(Written for dn-contest on LJ on the prompt 'Ms. Mikami'. Mikami plays havoc with my narrative voice, or maybe I'm just too used to writing Matt. Either way, thanks to SunMoonAndSpoon for the contest prompt. Whee! Fun! Mikami's tragic enough to be in an opera, really.)
I can't stop myself from falling,
falling back again
in the morning
baby, in the afternoon
(Norah Jones)
The morning after his mother died Teru Mikami woke tangled in sheets to the voice of the hardwood floor, creaking beneath him almost plaintively. He blinked. W...what? Why'm I…his elbow was sore where he must have fallen on it, but he…thought he'd have remembered falling, really. Oh well. Noticing would've hurt, he supposed, swallowing back a sense of unease. Something. In the pit of his stomach—
Mother.
…well. There was that.
He forgot his dreams. He got up. He made his bed so no one would think anything weird. He stood up and caught his reflection in the mirror. There would be a funeral today and he had to get dressed; he knew he couldn't look like this, all…morning or mourning or…his hair was a mess and his wide eyes were bloodshot and uncertain and his hands were shaking and his arm hurt but it would change; he would change.
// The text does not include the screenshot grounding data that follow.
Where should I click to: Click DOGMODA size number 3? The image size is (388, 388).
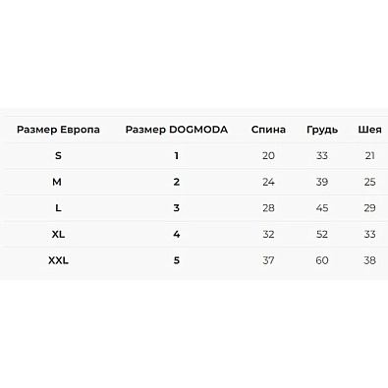pos(177,208)
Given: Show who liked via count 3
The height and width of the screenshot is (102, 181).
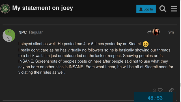Looking at the screenshot, I should pos(154,90).
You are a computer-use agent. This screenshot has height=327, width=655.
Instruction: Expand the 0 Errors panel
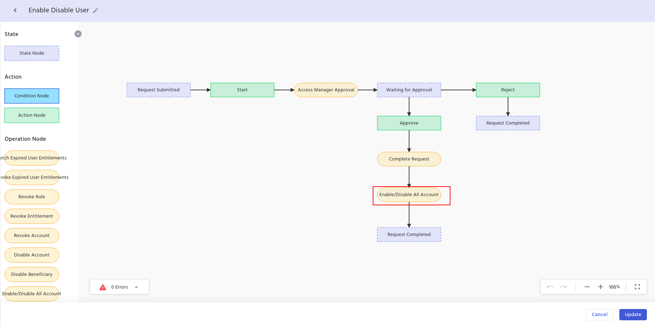point(136,287)
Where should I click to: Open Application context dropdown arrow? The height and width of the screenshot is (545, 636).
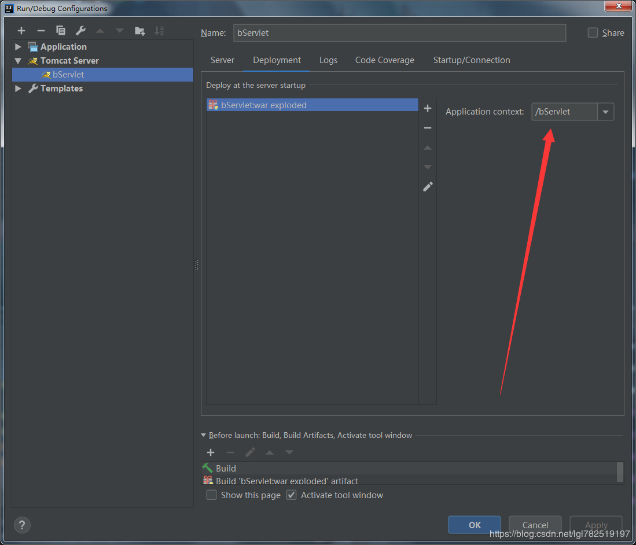[x=605, y=112]

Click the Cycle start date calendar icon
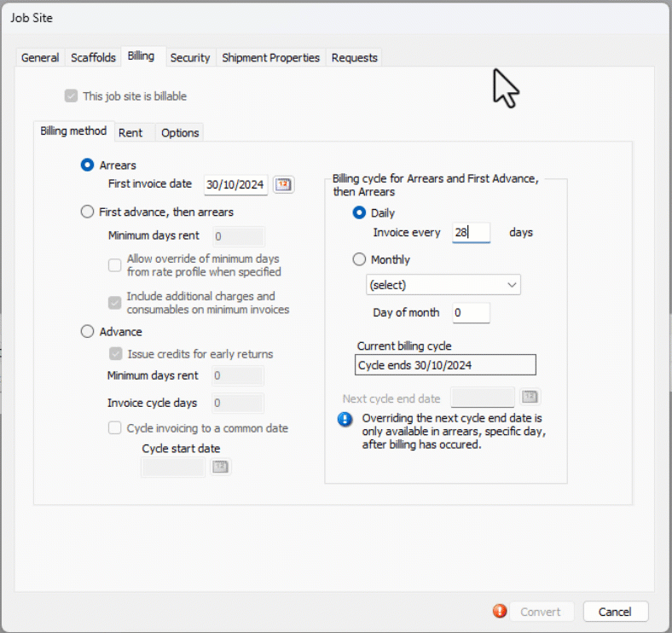pyautogui.click(x=220, y=467)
He'd be fine, alone. Two hours and forty-four minutes after they told him (how he'd hated their looks) he realized that.
--running through it in his head again, squinting into that blanket of light as the open window laid it out on the floor: this is God. This is God's action. I've done right. I know I have. All those years of struggle against…them, against bad people—no, not bad. Evil.—against them, they'd been worth it because now God, he'd struck down his one protector when she tried to say otherwise. As if to say at once: your path must be clear. And, too: it is alone that you must follow it.
So he would.
Rubbing his elbow, he winced a little and turned from the mirror, taking the few steps to the closet. His mother had always kept his nicest clothes tidy and hung. Always be prepared, she'd said. He'd worn them a few times, accepting awards at school and the like. Now he would for a funeral. And there was…something…sad about that; something near his heart that twisted sharp and skyward. But. No. Why? It wasn't sad at all. He'd wear them now as he wore them then: accepting recognition.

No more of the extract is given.